I have heard several growers exclaim that they will never Fall apply Nitrogen again. Although Fall-applied fields often suffered more loss than Spring-applied fields, it is not always the case. Growers that applied late in the Fall when our recommendations would suggest it was safer are more satisfied with their results than those that were early.

For those who cannot recall our NDSU recommendations for Fall nitrogen timing, here they are again.

  1. Do not Fall apply nitrogen on soils that typically flood in the spring, or to soils with sandy loam or coarser textures.
  2. Do not even think about applying anhydrous ammonia until October 1.
  3. After October 1, check the soil temperature measured at 4 inch depth from 6-8 a.m. When it hits 50° F, it is practical to apply anhydrous ammonia (but not urea!)
  4. A week after the date for anhydrous ammonia, growers can start applying banded urea.
  5. 2 weeks after the date for anhydrous ammonia, growers can start broadcast-incorporating urea.

This past season, the date the soil temperature dropped to 50° F was about October 15. That means that banded urea application should not have begun until October 22 and broadcast urea until October 29. I know that a great deal of Fall Nitrogen was applied before these dates. I know that I traveled to Bismarck for a meeting about September 20 and there was a grower applying anhydrous ammonia to a field near Jamestown. I also saw urea applicators in the field about the same time in the Valley. This was a very bad plan.

There is nothing wrong with well-timed Fall nitrogen application in North Dakota. In years of dry weather, it didn't matter when nitrogen was applied. If the last 18 years of wetness is an indication of the beginning of a trend, I think that this Winter and Spring will also be wet and we will be set up for losses for nitrogen that was applied too early. Agronomy does not always mesh with convenience. Although many growers have a "harvest gap" in September after small grain harvest and before soybeans/corn/sunflower, it is not the time to Fall apply nitrogen. P and K can be applied during this time, but not nitrogen. Too many bad things can happen to early applied nitrogen if it is applied too early with too much Fall ahead of it.

A nitrification inhibitor should be used not to move the date of application earlier, but to protect the N-applied at a safer date from unanticipated losses from early spring wetness. N-Serve™ can be applied with anhydrous ammonia to protect N from losses due to denitrification in the Fall/Spring. Instinct™ is an encapsulated form of nitrapyrin (active ingredient in N-Serve), and the label I have currently lists it as a spring additive with urea or UAN. Check with your Dow-Agro Sciences representative to see if it is labeled for Fall application with urea. In the Spring products with the additive DCD (examples are Super-U™ by Agrotain, Int., or Guardian™ by Conklin) will also slow nitrification. One product that is sold as a nitrification inhibitor, but does not function like one is Nutrisphere™. It is neither a nitrification inhibitor nor a urease inhibitor and should not be used as one.

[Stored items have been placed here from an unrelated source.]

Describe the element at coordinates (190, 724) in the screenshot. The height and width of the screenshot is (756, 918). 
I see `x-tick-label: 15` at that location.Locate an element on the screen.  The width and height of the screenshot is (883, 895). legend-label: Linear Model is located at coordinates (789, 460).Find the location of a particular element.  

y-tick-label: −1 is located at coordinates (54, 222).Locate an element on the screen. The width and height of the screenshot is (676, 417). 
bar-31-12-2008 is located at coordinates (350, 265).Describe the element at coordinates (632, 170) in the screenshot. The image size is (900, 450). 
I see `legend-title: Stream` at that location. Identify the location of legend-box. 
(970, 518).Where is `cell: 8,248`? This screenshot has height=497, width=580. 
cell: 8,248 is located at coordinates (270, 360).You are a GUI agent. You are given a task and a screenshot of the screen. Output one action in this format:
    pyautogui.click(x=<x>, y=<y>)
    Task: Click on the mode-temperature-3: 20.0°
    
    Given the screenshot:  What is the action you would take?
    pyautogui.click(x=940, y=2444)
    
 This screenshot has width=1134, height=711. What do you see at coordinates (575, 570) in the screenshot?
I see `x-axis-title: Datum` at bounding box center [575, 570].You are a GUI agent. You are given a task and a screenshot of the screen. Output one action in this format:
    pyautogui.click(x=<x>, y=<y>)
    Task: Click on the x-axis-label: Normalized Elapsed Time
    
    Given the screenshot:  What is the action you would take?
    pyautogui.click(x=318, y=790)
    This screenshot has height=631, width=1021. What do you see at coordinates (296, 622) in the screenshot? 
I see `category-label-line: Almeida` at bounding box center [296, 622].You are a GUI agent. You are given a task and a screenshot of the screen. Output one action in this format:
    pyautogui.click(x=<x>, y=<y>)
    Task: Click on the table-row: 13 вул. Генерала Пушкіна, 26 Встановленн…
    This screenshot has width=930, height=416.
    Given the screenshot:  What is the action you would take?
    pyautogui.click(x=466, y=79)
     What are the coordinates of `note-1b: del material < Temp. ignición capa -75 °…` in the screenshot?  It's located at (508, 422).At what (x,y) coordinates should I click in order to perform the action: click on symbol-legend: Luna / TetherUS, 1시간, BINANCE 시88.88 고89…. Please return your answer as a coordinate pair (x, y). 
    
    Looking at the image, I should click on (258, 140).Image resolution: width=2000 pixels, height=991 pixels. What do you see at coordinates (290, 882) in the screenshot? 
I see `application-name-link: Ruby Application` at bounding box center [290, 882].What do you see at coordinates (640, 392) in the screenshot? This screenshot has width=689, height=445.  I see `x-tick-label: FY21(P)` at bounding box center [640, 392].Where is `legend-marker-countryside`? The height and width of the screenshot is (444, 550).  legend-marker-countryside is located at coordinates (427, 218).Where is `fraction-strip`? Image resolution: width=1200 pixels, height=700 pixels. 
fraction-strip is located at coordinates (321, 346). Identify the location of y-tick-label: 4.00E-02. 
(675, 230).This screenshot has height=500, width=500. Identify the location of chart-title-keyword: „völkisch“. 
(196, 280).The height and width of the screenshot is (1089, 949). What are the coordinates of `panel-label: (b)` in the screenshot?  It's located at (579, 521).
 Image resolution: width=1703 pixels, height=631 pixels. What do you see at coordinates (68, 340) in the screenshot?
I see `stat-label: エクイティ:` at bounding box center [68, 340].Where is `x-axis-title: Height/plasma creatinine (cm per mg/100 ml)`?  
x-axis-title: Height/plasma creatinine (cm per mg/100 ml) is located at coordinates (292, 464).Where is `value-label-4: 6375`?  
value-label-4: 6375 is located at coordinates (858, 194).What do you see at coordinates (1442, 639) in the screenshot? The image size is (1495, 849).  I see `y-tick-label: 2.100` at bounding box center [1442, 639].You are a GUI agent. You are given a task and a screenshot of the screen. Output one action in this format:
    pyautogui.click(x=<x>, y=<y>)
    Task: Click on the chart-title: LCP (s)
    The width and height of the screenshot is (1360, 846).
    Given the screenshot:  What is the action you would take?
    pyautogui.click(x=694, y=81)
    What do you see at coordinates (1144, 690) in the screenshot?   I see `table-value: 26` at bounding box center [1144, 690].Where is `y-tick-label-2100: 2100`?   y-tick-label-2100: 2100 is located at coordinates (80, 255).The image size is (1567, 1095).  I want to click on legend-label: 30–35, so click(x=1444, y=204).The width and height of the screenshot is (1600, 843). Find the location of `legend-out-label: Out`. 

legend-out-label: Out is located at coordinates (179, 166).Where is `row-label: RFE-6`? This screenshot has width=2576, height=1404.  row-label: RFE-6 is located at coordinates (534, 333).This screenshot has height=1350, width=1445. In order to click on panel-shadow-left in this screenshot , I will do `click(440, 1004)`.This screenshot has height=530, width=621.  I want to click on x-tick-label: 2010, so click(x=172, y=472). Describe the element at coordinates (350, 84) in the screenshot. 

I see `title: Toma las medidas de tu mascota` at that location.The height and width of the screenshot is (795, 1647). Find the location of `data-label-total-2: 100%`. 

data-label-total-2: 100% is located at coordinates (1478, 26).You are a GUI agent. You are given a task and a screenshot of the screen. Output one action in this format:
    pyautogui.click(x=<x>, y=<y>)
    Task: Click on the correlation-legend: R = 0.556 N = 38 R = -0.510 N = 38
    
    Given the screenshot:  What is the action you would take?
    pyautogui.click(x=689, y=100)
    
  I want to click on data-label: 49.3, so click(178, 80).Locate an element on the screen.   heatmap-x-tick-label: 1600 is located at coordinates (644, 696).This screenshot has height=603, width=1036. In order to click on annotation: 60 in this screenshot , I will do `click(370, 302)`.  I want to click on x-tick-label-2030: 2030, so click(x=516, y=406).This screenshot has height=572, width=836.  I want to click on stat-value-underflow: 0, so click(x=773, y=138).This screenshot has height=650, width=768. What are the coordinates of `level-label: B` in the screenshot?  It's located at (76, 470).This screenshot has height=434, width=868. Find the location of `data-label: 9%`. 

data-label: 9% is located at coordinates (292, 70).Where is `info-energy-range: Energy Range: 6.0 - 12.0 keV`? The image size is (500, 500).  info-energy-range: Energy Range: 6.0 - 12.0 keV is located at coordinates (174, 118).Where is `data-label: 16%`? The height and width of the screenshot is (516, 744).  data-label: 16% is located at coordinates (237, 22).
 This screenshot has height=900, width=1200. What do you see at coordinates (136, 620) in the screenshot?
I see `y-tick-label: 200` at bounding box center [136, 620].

Don't Forget Zone Nitrogen Management

Variable rate nitrogen management has consistently proven to increase grower revenue per acre year after year. Zone fertility management will also minimize the negative impact of adverse weather. Contact your fertilizer supplier, crop consultant or agriculturist for assistance with precision nitrogen management

Crop Rotation Concern

Sugarbeet yields can be significantly impacted by previous crop in the rotation. Small grains reduce Rhizoctonia risk, edible beans, corn and soybeans increase Rhizoctonia risk.

Drainage for Profit

Take advantage of completed small grain harvest to tackle needed drainage projects on your farm.